• What you will do: Write out the rows again, swapping every instance of "Click" for "Select" and leaving everything else unchanged. Omit the pictures from your answer.

• Material:
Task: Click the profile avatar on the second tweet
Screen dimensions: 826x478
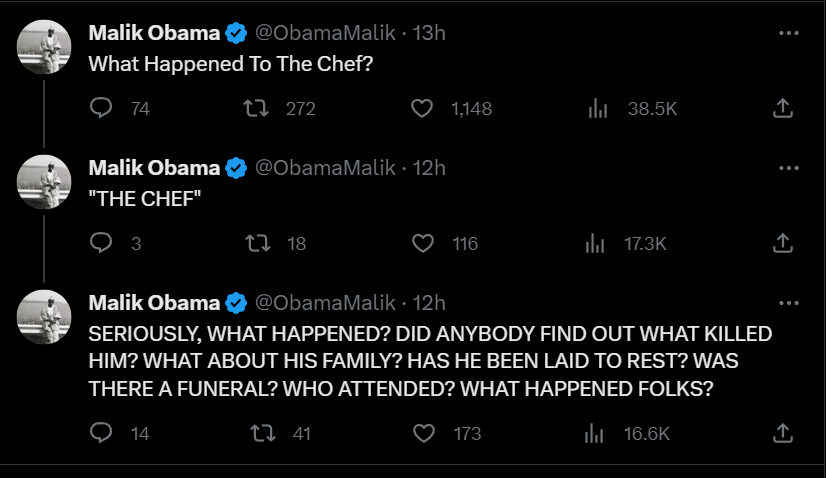Action: 45,181
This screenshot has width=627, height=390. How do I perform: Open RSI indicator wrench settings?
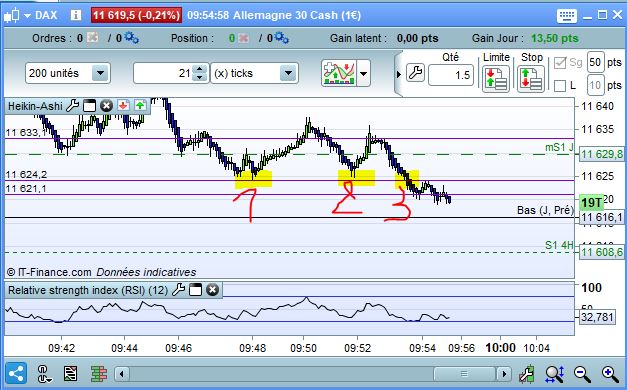(178, 290)
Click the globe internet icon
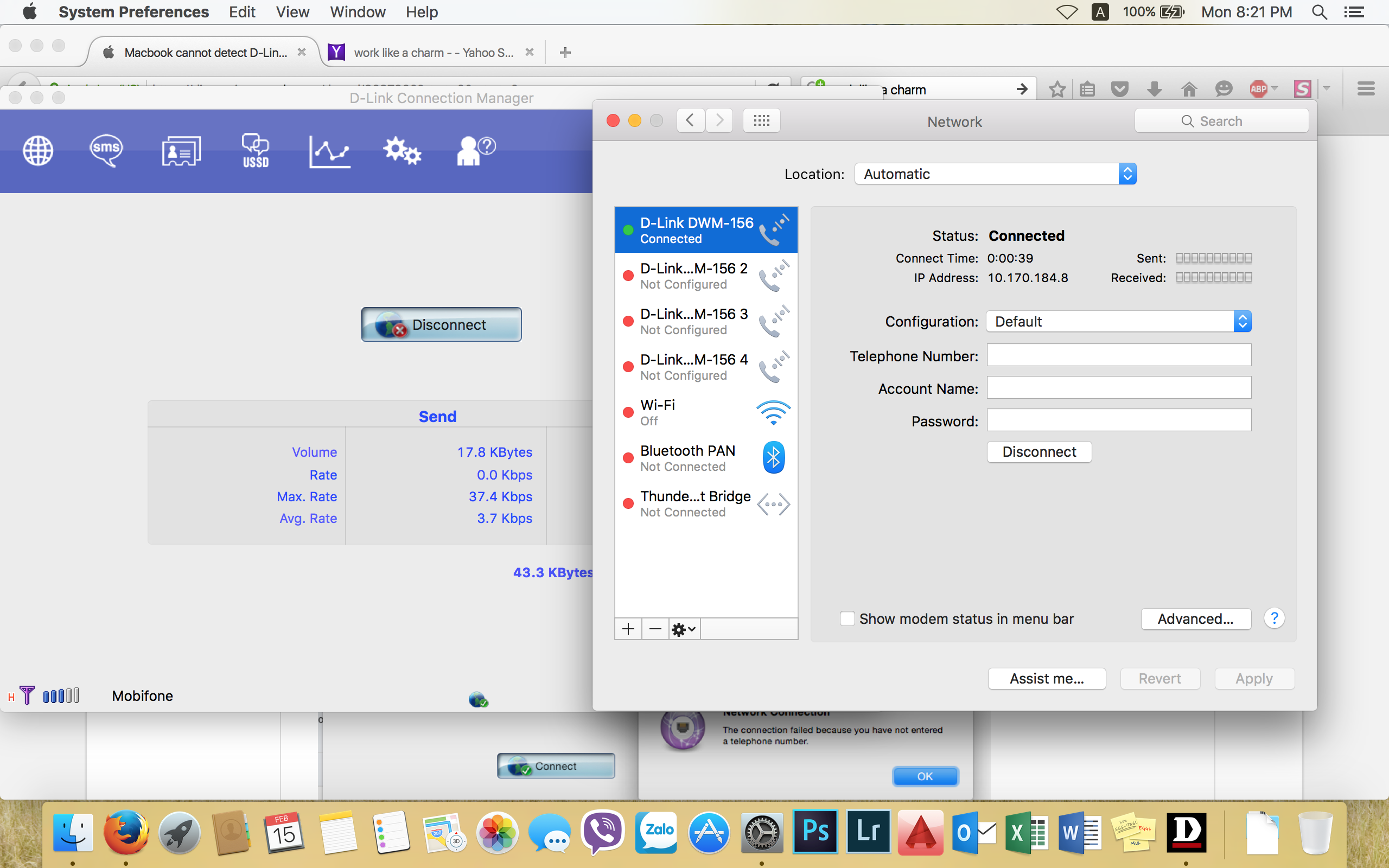 [x=38, y=151]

• Exercise output:
Task: Select the profile avatar on the second tweet
Screen dimensions: 826x478
Action: 45,181
This screenshot has width=627, height=390. How do I perform: Open RSI indicator wrench settings?
(178, 290)
Select the globe internet icon
 [x=38, y=151]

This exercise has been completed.